Addition of distributions

Question

Give an example of discrete random variables ξ, η, ζ such that $F_{ξ}$ ≡ $F_{η}$, but $F_{ξ+ ζ}$ $\ne$ $F_{η + ζ}$.

Answer 1

I'll give you a start and elaborate further if need be.

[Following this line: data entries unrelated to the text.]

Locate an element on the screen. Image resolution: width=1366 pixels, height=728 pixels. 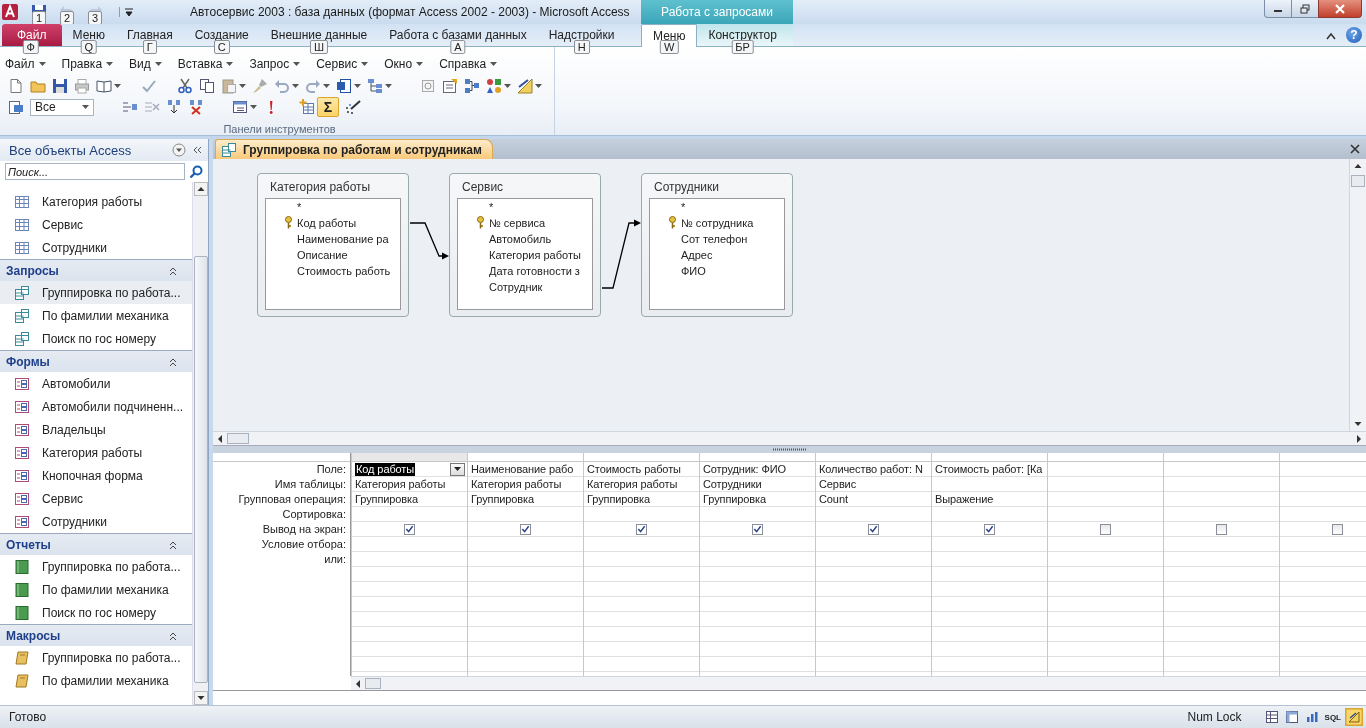
keytip-tooltip: Q is located at coordinates (88, 47).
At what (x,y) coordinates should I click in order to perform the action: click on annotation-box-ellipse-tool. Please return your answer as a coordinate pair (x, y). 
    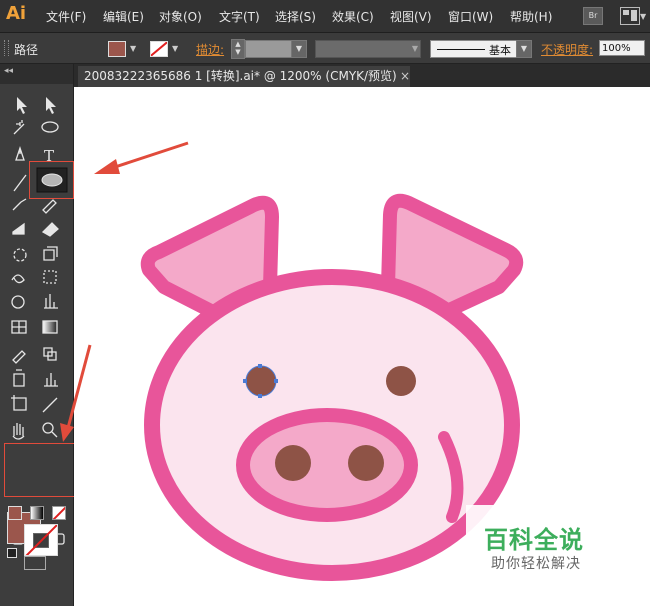
    Looking at the image, I should click on (52, 180).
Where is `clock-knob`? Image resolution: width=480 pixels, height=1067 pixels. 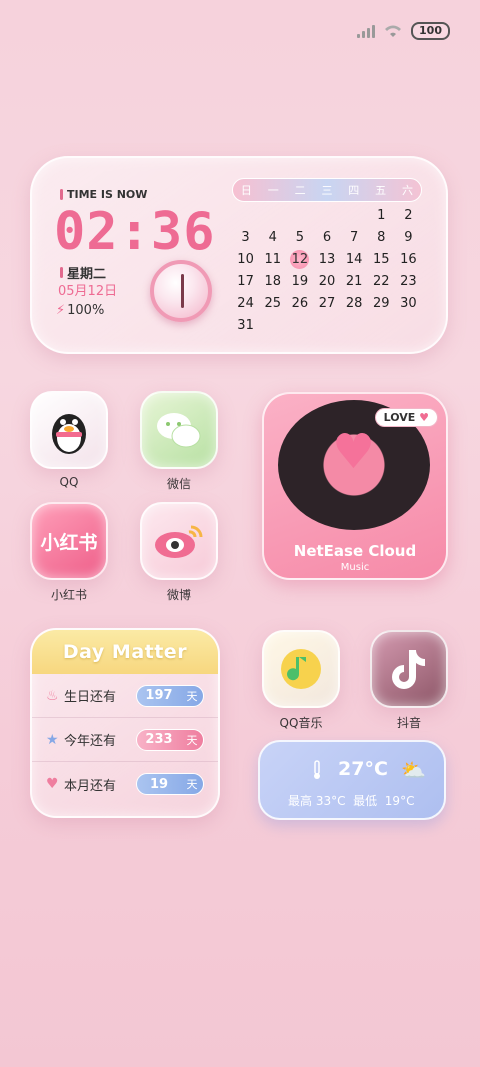 clock-knob is located at coordinates (181, 291).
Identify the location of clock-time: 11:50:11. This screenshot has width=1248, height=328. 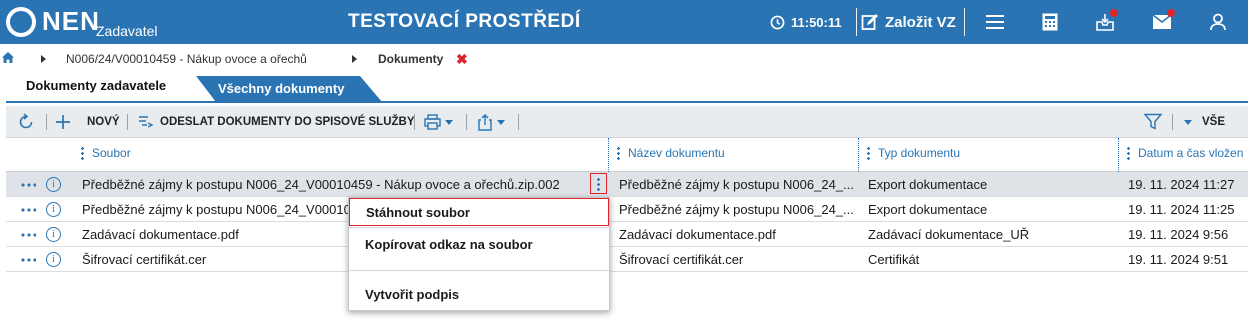
(816, 22).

Consider the space $\Omega=\{ 1,2 \}$ with the probability:

$$ \mathbb{P}(\{1\}), \mathbb{P}(\{2\})=\frac{1}{2} $$

Define $\xi:\Omega\rightarrow \mathbb{R}$ as: $$ \xi(x)= \begin{cases} 0 & ;x=1 \\ 1 &; x=2 \end{cases} $$

And $\eta :\Omega\rightarrow \mathbb{R}$ as:

$$ \eta(x)= \begin{cases} 1 & ;x=1 \\ 0 &; x=2 \end{cases} $$

Verify that they will satisfy what you need from $\eta$ and $\xi$, and see what happens for $\zeta:\Omega \rightarrow \mathbb{R}$, where:

$$ \zeta(x)= \begin{cases} -1 & ;x=1 \\ 0 &; x=2 \end{cases} $$

Then:

$$ F_{\zeta+\eta}(x)=\begin{cases}0 &; x<0 \\ 1& ;x\geq 0 \end{cases} \quad \text{and} \quad F_{\zeta+\xi}(x)= \begin{cases} 0 & ;x<-1 \\ \frac{1}{2} & ; -1\leq x<1 \\ 1 & ;x\geq 1 \end{cases} $$